KEY POINTS:
"You weren't eating a special horse," Bagdad told me.
"It was wild and only drank clean water and ate good grass."
I think that made me feel better about my first foray into equine cuisine.
The Kazakhs of Central Asia have been eating horse meat for centuries and struggle to understand why so many Westerners baulk at the thought.
Bagdad (a common first name in Kazakhstan) has taken me about 1700 metres up into the Tien Shan (Celestial) Mountains that form a snowy backdrop to the southern city of Almaty.
There's an ice-skating rink here being prepared for the Asian Winter Games.
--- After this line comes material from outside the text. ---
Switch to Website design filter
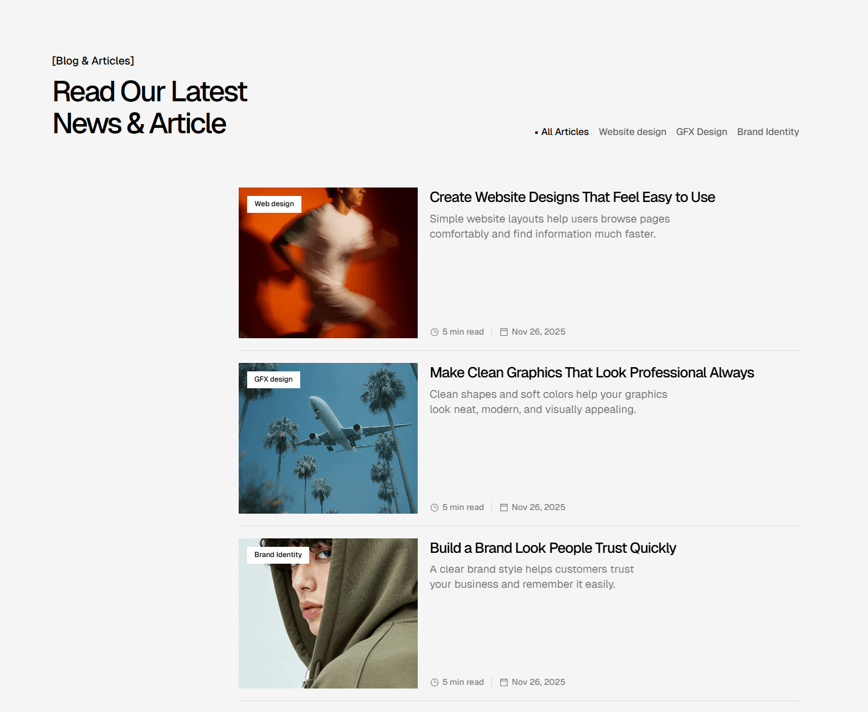Image resolution: width=868 pixels, height=712 pixels. [632, 132]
It sits in the shadow of a giant earth dam. Unusually there is no lake behind this. It's a protective structure designed to contain flash floods caused by breaches of the moraine lakes at the head of the valley.
Nearby is a yurt restaurant. These round tents made of felt were once the homes of nomads who roamed the steppes and alpine meadows of Kazakhstan.
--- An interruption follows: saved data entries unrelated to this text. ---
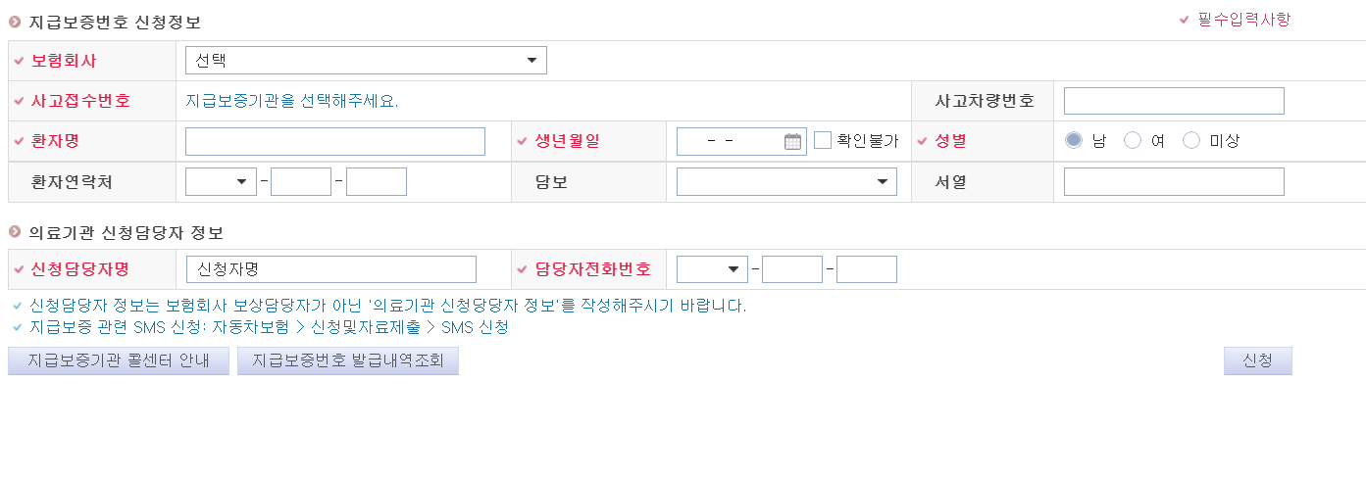The width and height of the screenshot is (1366, 479).
Task: Click the 신청 submit button
Action: [1257, 360]
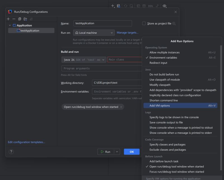Click the gear icon beside Store as project file
This screenshot has height=180, width=224.
tap(174, 24)
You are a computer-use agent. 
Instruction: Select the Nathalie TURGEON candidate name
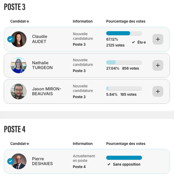(42, 65)
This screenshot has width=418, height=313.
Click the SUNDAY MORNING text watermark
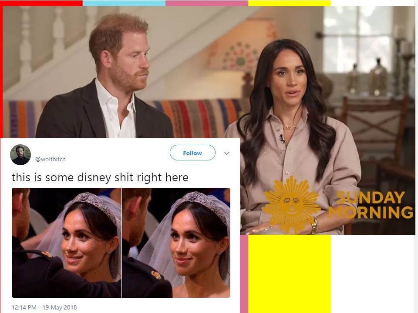pyautogui.click(x=372, y=205)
Probably few of the original yurts in the Central Asia steppes had a bar installed, however.
Once we had eaten our horse meat, four Kazakh musicians arrived; the men wearing long velvet coats encrusted with golden embroidery and the lone woman in a white and gold gown with tall pixie hat.
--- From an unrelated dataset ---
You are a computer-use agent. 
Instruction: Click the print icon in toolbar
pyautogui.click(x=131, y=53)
They sang and played melodies that told of fertile pastures, horse racing and, of course, unrequited love.
Plates of fresh tomatoes and cucumbers, baskets of fluffy bread and dishes of salads followed.
There was soup too and barbecued lamb and chicken, as well as a platter of unidentifiable cold cuts and some ovals of pale marbled meat that I thought might be chicken.
It wasn't.
"That has a very delicate flavour," I said to Baghad.
"Yes," he replied.
"Horse testicles are very delicious."